▶ **Supplied entries**
* * * * * * * * *

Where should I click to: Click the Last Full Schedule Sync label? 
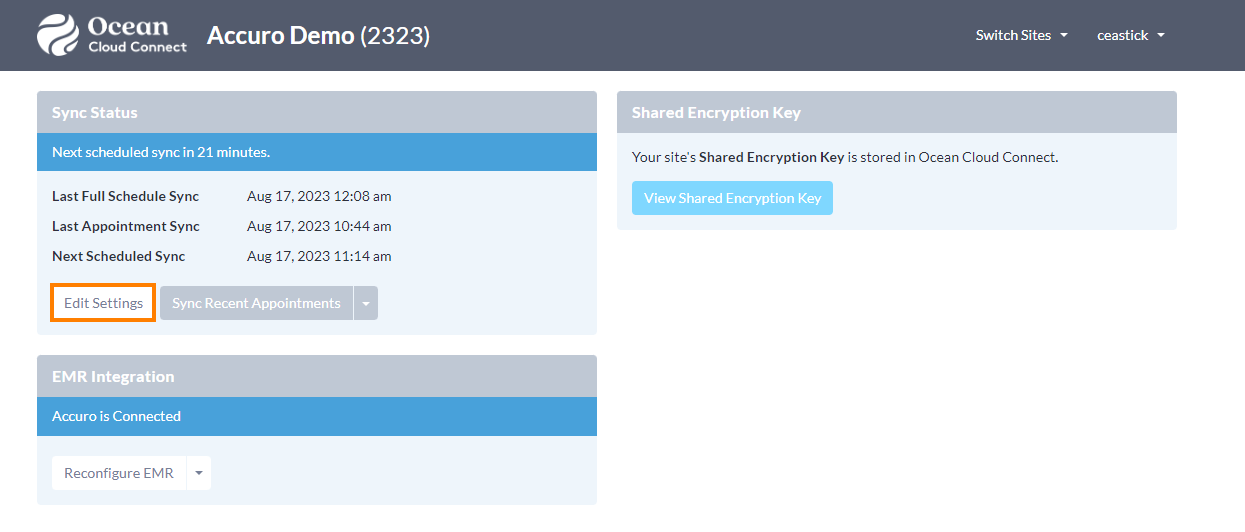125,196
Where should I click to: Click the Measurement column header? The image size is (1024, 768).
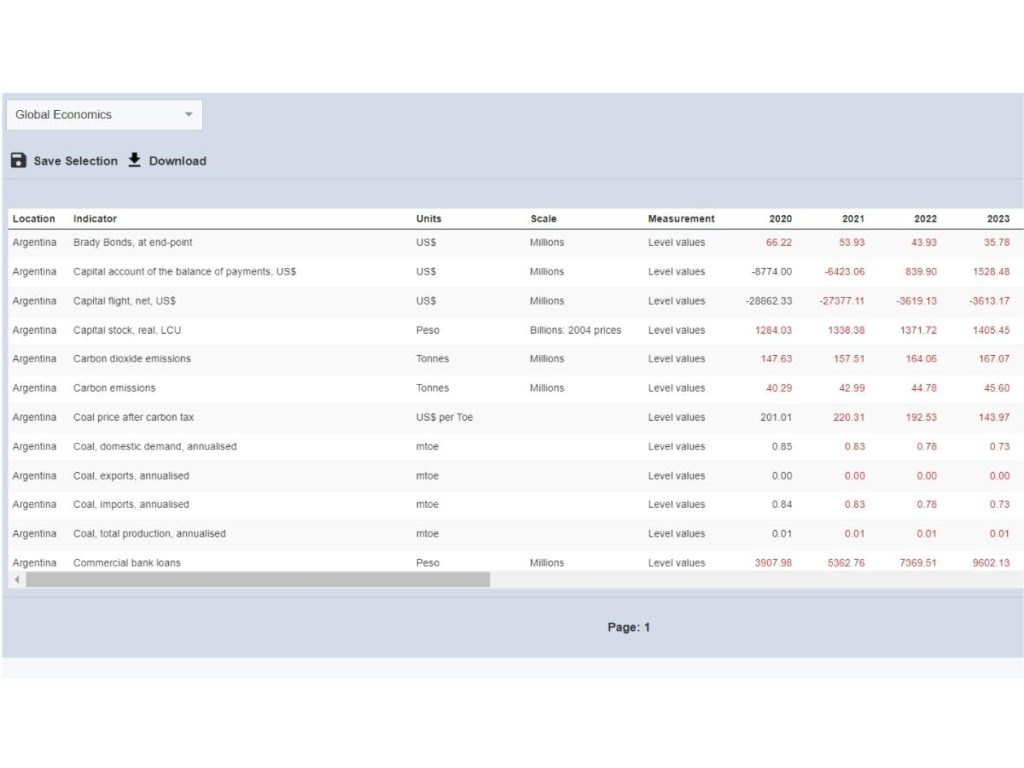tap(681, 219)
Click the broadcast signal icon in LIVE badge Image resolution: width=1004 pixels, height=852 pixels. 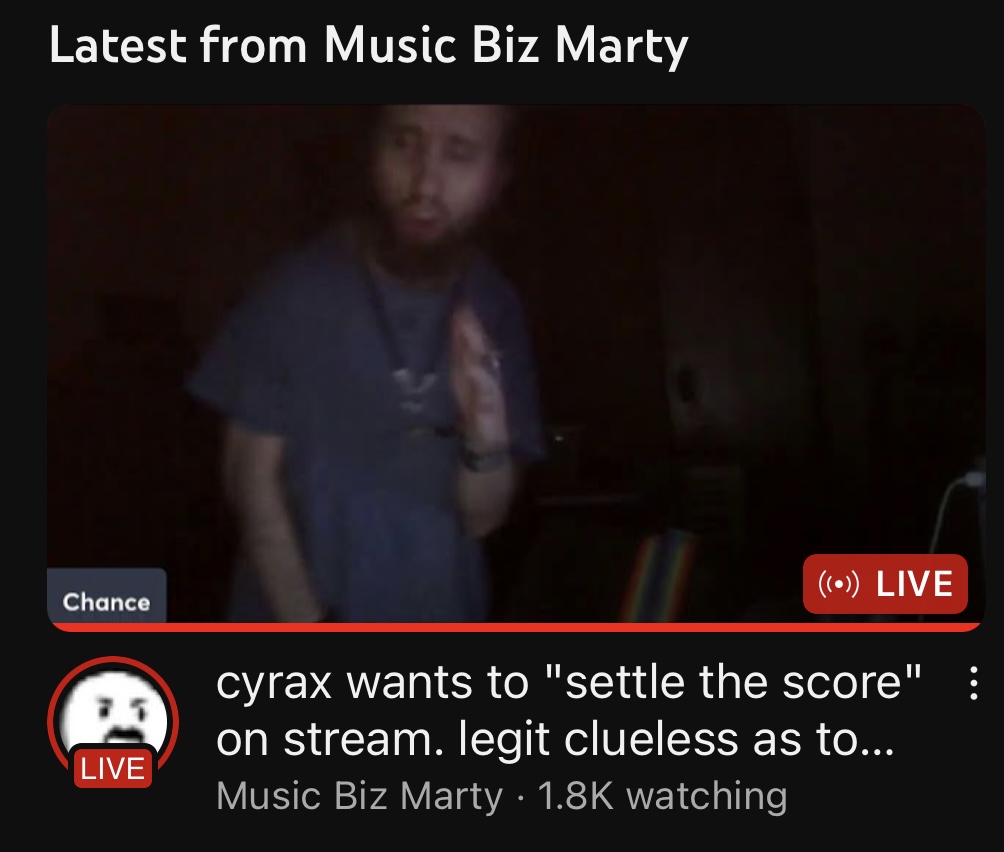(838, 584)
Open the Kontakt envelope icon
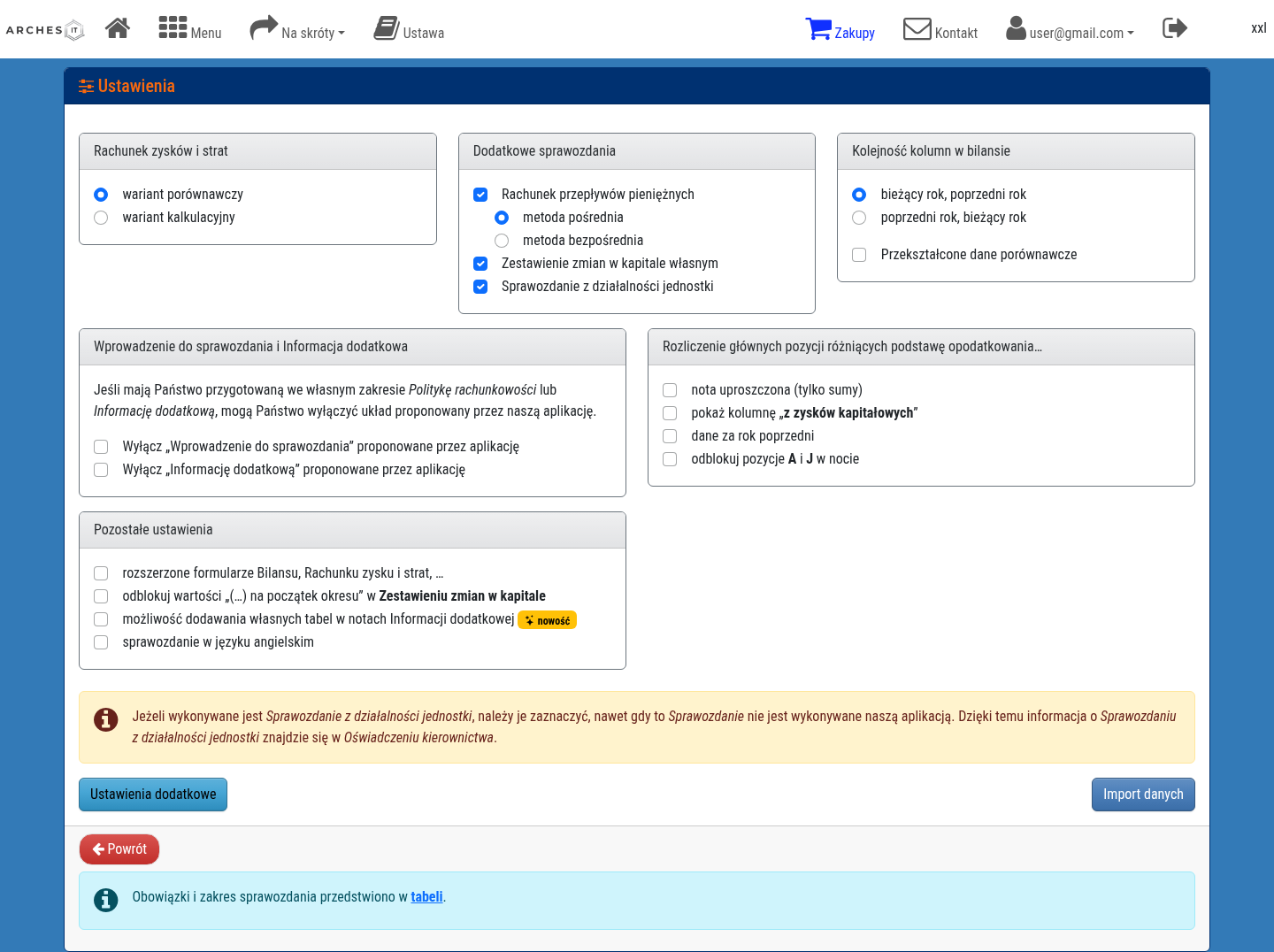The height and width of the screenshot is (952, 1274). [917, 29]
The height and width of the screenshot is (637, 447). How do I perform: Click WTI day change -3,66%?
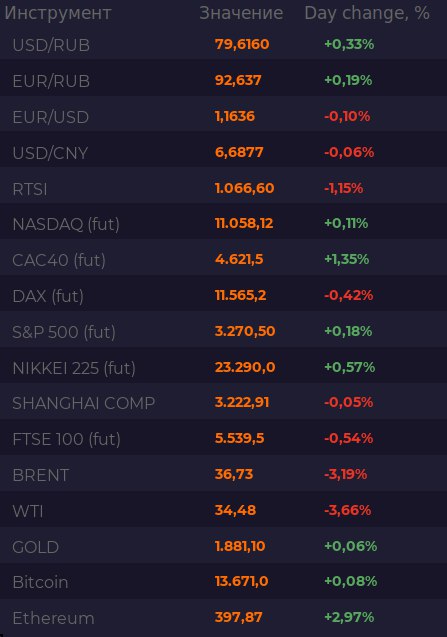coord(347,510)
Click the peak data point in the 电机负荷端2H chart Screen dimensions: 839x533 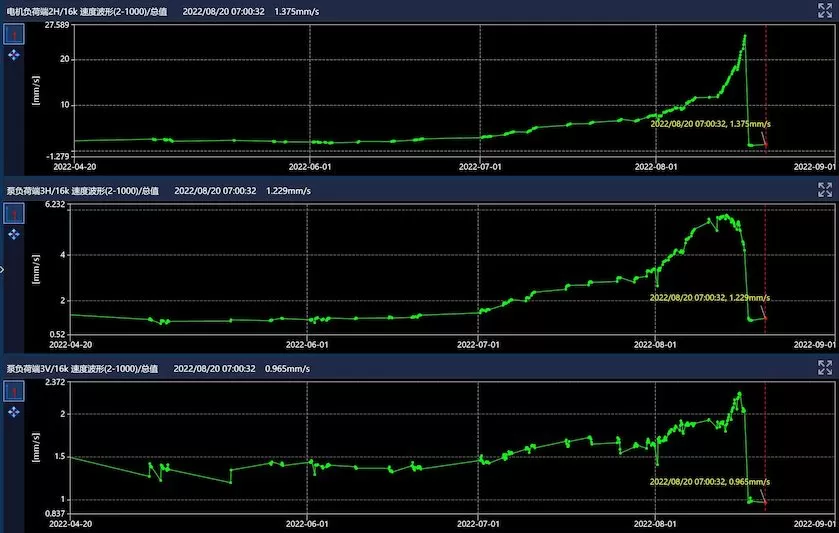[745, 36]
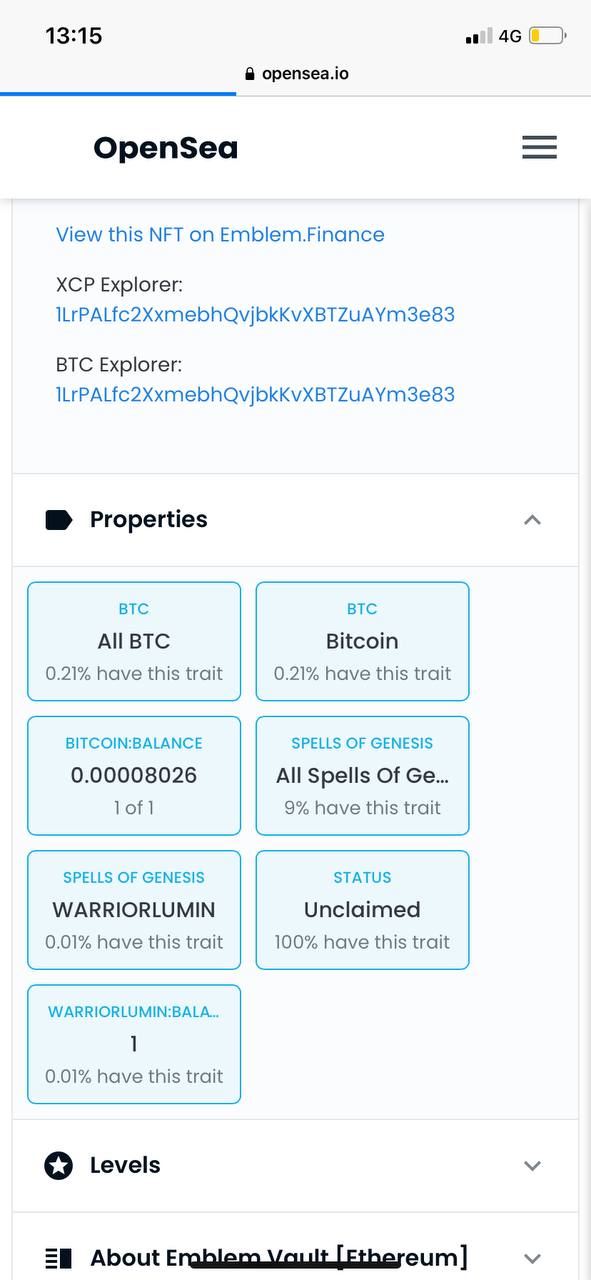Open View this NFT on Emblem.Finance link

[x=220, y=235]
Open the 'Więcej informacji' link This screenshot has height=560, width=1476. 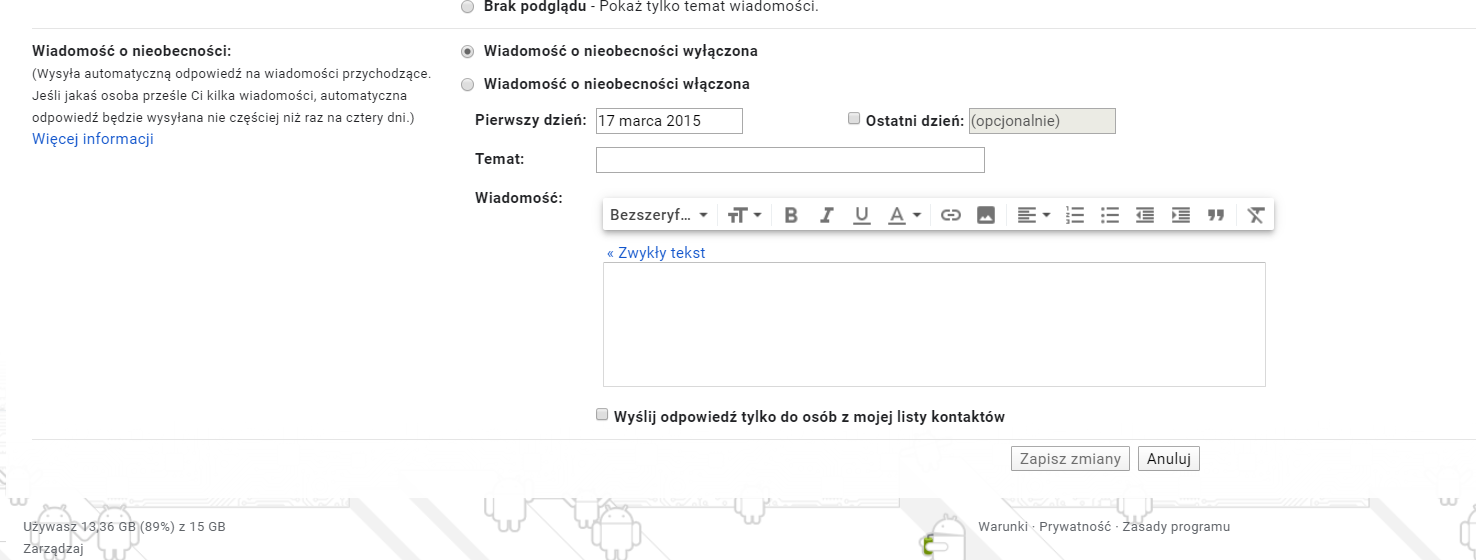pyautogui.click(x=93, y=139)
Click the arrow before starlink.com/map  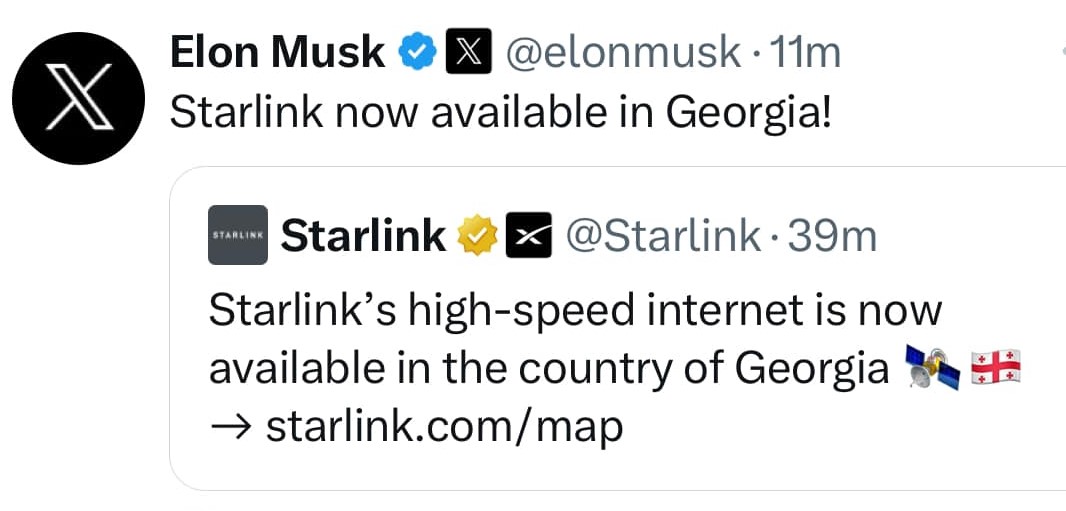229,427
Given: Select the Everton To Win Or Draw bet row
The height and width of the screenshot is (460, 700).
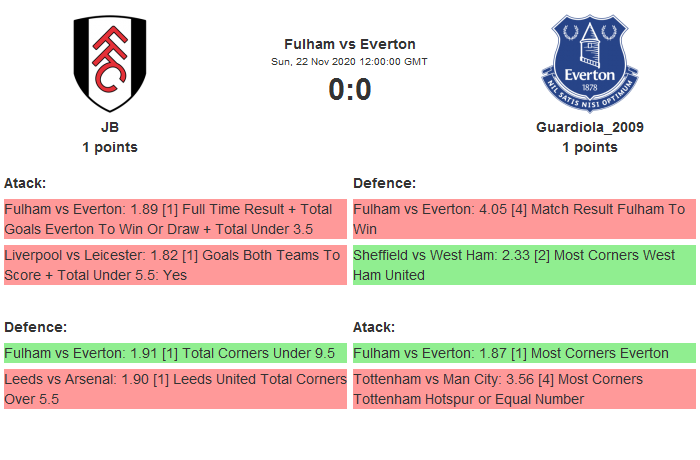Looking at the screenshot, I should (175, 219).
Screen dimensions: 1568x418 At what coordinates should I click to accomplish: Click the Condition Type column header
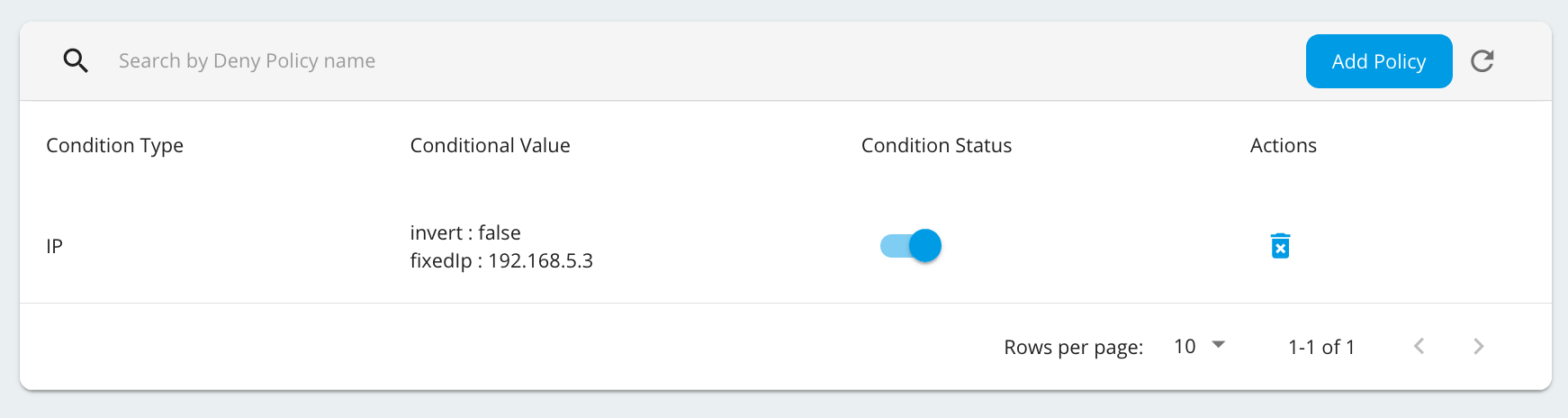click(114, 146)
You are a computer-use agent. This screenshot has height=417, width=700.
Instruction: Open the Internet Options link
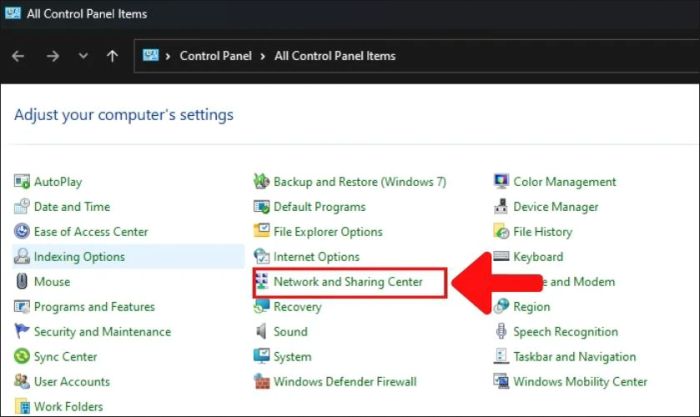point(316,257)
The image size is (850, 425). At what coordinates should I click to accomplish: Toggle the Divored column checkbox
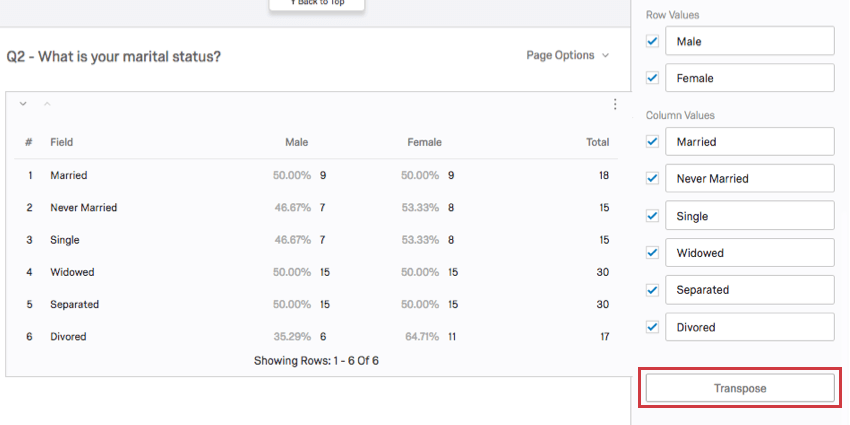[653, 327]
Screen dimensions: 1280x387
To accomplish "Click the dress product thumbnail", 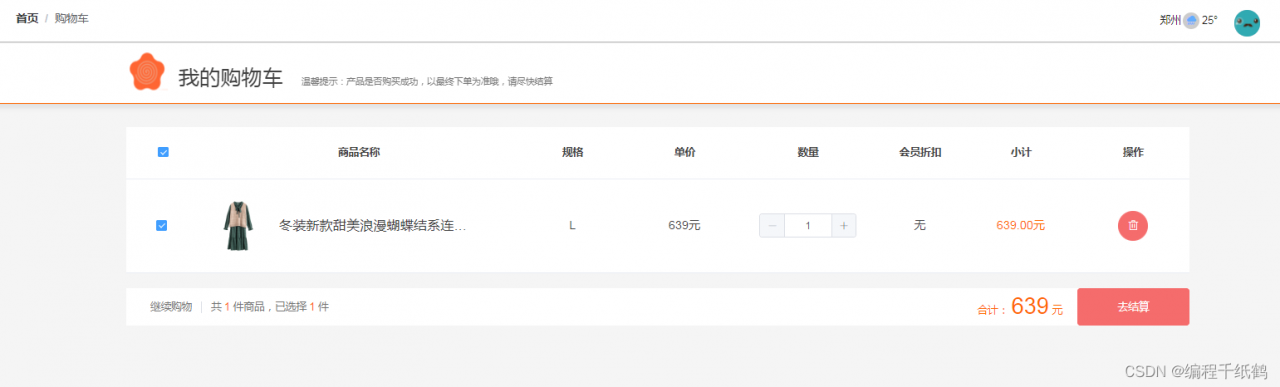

* * * * * * * * *

▶ **Try it**
All lines from the one containing "The image size is (850, 425)." through the end of the data are to be restated exactly, with nothing else and without the pictures.

▶ **Output below**
The image size is (850, 425). At what coordinates should I click to accomplish: Toggle the Divored column checkbox
[653, 327]
Screen dimensions: 1280x387
To accomplish "Click the dress product thumbnail", 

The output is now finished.